風洞試験、流れの可視化、PIV(Particle Image Velocimetry)などを用い、「空気そのものを“見る”技術」を基盤技術として確立していく。

■ 30代半ば、立ち止まった時間が視野を広げた

順調に見えた技術者人生だったが、30代半ばで転機が訪れる。

所属していた基礎研究所の閉鎖。 技術者としてのアイデンティティと、組織の論理。その狭間で一度、立ち止まった。 選んだのは学び直しだった。 大学院に再入学し、その後経営大学院(MBA)を修了。 ここで身につけたのは、技術を「価値」に変換するための言語―― 経営戦略、ファイナンス、マーケティング、ポートフォリオマネジメントだった。

■ 38歳、エンジニアがマーケティングに挑む

38歳のとき、社内公募で事業戦略部門へ異動。 純粋な技術畑から、マーケティング・事業企画の世界へと舵を切る。 担当したのは、電動化を軸とした事業ポートフォリオ戦略。 技術ロードマップと市場動向を重ね合わせ、 ・どの技術に投資すべきか ・どの市場で勝ち筋があるのか を、データとロジックで描いていく。
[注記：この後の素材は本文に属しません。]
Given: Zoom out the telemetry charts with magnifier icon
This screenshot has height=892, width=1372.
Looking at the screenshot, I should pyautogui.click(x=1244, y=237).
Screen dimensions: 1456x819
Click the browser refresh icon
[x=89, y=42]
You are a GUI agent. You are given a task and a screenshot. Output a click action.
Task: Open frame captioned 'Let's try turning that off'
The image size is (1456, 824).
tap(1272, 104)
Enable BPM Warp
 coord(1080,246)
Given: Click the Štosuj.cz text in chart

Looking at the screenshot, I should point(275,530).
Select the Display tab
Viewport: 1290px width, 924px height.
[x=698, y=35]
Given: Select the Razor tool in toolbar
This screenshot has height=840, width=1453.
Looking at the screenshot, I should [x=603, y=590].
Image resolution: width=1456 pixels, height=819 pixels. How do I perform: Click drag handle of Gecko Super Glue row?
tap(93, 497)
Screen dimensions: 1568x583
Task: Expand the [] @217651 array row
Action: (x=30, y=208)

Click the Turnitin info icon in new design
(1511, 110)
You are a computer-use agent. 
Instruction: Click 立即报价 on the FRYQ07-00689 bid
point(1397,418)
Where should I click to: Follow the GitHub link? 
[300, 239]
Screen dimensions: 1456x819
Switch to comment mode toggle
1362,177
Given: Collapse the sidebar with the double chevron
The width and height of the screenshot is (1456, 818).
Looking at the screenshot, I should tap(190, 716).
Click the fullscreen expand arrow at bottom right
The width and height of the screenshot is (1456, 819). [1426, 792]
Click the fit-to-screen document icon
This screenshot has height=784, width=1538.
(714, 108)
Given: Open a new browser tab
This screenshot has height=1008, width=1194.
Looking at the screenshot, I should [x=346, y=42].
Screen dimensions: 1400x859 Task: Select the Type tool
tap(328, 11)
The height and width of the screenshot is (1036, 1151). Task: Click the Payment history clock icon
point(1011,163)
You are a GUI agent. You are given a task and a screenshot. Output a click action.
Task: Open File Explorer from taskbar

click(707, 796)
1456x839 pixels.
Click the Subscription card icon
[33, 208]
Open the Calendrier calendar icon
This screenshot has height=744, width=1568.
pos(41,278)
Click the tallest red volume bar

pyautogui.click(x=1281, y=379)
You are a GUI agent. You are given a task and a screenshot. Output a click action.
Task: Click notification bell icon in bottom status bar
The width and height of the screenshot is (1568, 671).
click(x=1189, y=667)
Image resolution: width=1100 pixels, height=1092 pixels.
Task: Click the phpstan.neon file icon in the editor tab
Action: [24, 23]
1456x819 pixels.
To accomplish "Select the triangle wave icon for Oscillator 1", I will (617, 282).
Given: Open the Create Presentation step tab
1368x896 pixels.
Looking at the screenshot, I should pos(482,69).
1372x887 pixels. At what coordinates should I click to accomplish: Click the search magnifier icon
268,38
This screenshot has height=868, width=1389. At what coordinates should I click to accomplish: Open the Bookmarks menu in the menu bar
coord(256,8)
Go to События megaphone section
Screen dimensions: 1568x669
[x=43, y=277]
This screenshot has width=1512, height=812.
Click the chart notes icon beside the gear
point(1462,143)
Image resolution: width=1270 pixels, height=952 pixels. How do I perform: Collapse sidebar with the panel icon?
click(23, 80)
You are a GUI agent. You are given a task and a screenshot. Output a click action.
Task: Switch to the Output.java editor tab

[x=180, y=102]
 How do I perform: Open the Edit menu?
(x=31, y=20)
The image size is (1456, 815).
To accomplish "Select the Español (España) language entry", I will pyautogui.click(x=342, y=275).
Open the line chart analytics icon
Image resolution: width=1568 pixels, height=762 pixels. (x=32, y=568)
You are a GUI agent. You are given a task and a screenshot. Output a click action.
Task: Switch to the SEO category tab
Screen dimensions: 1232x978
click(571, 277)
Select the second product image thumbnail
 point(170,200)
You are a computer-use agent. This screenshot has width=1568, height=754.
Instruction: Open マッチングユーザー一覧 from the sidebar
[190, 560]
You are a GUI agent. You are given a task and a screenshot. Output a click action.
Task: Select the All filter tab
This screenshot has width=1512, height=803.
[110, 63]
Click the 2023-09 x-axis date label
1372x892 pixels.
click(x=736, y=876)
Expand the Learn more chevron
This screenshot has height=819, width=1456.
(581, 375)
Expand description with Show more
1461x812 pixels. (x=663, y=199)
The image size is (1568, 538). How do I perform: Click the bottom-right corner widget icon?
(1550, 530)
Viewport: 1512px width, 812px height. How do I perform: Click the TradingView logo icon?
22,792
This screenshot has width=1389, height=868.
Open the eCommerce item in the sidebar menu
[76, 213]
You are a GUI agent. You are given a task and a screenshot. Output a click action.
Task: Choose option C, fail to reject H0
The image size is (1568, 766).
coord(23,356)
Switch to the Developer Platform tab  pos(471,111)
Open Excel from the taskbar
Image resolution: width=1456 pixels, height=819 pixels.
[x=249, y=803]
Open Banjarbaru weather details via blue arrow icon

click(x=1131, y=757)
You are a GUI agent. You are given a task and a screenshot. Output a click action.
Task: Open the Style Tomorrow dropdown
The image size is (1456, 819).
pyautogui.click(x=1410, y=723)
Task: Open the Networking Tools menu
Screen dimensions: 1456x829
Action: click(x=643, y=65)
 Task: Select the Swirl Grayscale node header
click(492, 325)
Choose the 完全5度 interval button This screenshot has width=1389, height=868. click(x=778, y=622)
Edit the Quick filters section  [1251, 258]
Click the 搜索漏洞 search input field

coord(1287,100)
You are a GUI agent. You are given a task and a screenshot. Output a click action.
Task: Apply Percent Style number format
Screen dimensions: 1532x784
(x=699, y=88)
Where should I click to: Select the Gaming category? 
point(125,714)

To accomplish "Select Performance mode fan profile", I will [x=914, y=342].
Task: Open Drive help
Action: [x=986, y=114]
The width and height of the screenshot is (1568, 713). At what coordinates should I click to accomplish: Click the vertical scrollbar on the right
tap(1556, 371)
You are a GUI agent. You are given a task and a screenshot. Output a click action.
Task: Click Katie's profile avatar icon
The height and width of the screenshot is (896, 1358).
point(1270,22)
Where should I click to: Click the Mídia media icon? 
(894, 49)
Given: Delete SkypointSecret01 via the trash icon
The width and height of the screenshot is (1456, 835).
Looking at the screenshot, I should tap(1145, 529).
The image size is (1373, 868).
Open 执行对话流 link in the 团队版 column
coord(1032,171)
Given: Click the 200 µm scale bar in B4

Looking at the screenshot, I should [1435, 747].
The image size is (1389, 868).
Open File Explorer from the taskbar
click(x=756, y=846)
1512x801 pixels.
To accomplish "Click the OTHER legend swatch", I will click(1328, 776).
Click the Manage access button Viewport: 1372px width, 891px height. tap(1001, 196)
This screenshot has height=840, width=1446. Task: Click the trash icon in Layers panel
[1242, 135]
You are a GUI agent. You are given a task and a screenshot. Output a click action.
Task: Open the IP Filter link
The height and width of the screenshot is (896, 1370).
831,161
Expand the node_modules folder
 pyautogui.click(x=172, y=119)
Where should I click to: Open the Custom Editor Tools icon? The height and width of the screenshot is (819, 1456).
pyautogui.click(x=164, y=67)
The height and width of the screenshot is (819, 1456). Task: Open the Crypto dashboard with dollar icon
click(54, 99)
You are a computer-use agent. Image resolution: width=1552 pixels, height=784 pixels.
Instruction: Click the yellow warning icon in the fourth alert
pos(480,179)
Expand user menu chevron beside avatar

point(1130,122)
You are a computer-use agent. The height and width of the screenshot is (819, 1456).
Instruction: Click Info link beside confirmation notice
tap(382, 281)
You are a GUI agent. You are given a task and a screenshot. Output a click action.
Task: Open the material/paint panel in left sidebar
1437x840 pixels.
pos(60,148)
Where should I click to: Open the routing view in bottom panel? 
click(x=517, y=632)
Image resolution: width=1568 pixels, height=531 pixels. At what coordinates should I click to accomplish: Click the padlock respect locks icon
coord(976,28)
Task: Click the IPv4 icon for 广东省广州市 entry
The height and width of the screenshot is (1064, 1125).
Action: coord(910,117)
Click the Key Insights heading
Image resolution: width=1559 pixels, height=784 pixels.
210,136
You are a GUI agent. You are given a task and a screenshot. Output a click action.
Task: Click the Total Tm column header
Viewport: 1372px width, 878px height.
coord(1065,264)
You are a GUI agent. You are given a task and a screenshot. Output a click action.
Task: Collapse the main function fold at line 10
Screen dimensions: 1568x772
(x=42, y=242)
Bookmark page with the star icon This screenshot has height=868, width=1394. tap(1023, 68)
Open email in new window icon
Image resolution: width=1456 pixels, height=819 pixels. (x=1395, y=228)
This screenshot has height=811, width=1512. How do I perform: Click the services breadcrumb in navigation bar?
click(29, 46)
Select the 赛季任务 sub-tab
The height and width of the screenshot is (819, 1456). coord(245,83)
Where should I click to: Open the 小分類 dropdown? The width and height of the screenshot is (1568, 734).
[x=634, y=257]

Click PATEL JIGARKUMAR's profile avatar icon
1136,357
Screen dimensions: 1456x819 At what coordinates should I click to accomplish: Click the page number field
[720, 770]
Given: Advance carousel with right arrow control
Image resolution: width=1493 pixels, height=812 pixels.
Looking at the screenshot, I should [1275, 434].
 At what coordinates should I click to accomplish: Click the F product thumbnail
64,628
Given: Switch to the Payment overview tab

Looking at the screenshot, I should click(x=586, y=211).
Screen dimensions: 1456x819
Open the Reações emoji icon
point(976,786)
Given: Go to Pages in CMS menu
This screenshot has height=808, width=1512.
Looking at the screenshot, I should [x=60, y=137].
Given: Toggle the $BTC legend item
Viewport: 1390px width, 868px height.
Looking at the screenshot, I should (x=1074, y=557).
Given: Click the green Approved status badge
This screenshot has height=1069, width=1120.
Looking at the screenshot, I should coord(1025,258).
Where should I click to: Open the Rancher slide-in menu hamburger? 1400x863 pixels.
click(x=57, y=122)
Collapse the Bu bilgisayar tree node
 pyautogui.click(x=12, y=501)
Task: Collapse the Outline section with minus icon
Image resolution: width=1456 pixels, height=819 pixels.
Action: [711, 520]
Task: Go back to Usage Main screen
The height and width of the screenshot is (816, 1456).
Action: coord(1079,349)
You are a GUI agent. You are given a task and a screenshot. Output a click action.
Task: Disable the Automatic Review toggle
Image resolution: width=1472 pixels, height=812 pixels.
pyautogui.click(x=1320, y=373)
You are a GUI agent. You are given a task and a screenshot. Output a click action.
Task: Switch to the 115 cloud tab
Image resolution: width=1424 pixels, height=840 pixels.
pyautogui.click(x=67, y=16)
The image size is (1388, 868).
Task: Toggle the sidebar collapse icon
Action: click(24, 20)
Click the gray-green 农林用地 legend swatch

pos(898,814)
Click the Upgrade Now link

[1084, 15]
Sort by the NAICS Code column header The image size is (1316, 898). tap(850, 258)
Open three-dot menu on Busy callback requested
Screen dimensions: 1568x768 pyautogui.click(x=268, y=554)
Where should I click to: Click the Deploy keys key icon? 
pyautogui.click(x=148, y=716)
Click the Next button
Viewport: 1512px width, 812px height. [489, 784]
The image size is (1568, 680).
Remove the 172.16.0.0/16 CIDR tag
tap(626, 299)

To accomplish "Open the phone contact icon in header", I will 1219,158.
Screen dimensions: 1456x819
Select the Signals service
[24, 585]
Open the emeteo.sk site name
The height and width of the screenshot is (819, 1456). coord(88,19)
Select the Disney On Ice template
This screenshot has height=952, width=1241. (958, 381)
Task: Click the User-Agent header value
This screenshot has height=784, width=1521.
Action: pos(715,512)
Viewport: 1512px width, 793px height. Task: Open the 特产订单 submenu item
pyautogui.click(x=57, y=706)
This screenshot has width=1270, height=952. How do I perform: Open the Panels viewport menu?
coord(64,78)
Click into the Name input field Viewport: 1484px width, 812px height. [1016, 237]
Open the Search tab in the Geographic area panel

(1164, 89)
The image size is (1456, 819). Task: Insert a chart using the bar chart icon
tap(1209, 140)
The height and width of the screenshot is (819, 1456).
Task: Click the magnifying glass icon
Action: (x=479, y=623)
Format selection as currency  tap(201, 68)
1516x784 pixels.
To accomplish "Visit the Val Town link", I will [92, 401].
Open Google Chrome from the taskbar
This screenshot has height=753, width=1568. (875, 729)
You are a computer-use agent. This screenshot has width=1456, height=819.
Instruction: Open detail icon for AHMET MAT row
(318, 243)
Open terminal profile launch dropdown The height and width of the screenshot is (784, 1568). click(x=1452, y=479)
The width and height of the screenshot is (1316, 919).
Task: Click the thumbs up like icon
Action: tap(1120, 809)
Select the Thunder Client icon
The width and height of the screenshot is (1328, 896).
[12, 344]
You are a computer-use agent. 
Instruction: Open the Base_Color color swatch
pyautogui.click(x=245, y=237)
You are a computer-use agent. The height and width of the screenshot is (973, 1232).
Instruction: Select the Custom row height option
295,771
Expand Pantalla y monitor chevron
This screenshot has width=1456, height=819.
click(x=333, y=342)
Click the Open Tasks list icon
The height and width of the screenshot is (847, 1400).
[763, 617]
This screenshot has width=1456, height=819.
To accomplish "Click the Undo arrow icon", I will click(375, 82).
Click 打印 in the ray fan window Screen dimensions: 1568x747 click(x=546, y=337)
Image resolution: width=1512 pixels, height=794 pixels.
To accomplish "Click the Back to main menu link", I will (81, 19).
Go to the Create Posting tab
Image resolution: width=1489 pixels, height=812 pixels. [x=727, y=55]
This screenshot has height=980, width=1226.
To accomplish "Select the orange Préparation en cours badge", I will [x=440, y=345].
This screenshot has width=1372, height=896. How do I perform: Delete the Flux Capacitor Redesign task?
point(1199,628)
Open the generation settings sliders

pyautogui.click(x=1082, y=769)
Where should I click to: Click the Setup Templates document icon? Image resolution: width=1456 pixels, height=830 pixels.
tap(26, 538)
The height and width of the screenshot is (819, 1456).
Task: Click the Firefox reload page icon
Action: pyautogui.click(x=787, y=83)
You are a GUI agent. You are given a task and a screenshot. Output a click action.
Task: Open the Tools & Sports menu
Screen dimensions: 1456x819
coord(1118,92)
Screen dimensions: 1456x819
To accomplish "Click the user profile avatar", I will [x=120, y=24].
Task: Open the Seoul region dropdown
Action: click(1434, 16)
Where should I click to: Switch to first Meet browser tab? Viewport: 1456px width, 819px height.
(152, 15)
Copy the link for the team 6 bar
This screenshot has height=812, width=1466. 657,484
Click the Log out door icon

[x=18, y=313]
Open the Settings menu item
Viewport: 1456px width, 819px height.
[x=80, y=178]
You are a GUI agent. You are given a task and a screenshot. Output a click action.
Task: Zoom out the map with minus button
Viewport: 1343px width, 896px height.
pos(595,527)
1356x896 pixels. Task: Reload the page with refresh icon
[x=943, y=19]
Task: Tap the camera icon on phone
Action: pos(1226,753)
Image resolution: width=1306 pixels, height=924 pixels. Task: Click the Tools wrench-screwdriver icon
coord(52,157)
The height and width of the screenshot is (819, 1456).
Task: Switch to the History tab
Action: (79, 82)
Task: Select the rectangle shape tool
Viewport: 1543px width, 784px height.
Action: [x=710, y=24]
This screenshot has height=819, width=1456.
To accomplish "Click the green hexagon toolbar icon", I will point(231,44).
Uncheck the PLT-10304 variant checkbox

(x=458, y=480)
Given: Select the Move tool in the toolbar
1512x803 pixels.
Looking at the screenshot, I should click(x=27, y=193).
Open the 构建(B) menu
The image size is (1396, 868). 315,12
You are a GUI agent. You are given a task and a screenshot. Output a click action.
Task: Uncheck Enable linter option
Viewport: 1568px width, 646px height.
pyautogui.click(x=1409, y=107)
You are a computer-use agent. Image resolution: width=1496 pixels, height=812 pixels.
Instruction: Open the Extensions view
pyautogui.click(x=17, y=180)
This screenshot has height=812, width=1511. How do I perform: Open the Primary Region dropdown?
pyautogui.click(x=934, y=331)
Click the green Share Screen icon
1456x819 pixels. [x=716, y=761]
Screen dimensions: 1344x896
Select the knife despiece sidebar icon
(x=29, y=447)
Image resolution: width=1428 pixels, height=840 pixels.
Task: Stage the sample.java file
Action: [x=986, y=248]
もともと興味のあった商品企画にも携わり、顧客価値から逆算したプロダクト設計、STP分析、KPI設計などを実践。 その後は電動車推進の戦略部門へと異動し、より全社的な視点で意思決定に関わる立場となった。

■ サステナビリティと「全体最適」のマネジメントへ

近年は、サステナビリティ、ESG、ステークホルダー資本主義といったテーマにも深く関与。 技術・事業・社会の三位一体での最適解を模索し、 「作れるか」ではなく「続けられるか」「支持されるか」を問う立場へと進化している。

■ 大切にしている価値観

1. 理念なき行動は凶器、行動なき理念は無価値

企画・戦略職に就いてから、創業者の言葉の重みを改めて実感するようになった。 理念は飾るものではなく、意思決定の“フィルター”であるべきだと考えている。

2. 上も下も関係ない。物理現象として説明できるか

エンジニアとしての原点。 肩書きではなく、再現性と因果関係。 解があるかどうか、それだけが武器になる世界で生きてきた。

3. 一つでいいから、絶対に負けない専門性を持て

それでも勝てないなら、もう一つ持て。 専門性は掛け算で効いてくる。 視点を変え、タイミングを見極める――特に若い時期には重要だと語る。

■ 今後の展望

本心では、いつまでも第一線で戦い続けたい。 大人数をマネジメントするよりも、可能な限り現場に近い場所で、 技術と事業の間に立ち、アイデアを出し続けたい。 将来的には、コーポレートベンチャーへの挑戦も視野に入れている。 大企業で培った技術・戦略・実装力を、より機動的な形で社会に還元するために。 技術を知り、経営を学び、現場を愛する。

彼の強みは、「空気を読む」のではなく、「空気を理解してきた」ことにある。